• _DATA FOR THIS TASK_

——————————

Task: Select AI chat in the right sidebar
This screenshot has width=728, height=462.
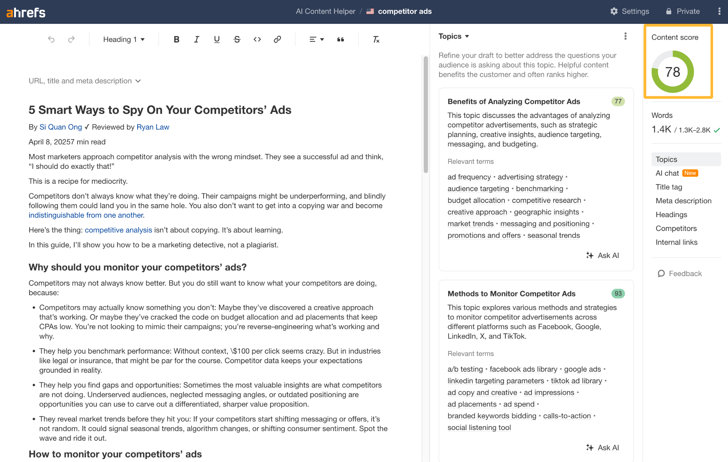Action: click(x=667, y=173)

——————————

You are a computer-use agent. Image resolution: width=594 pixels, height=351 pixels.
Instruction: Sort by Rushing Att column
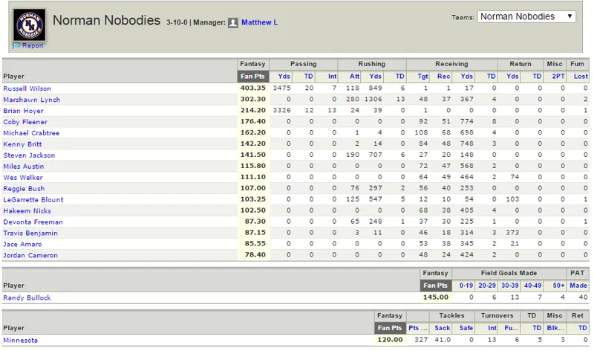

——————————

• _JOB_
Copy the listing word for word, starting at the line containing "Task: Select AI chat in the right sidebar" and ending at the line containing "Action: click(x=667, y=173)". Leave the pictures out of your answer.

• _RESPONSE FOR THIS EXERCISE_
Task: Select AI chat in the right sidebar
This screenshot has width=728, height=462.
Action: click(x=667, y=173)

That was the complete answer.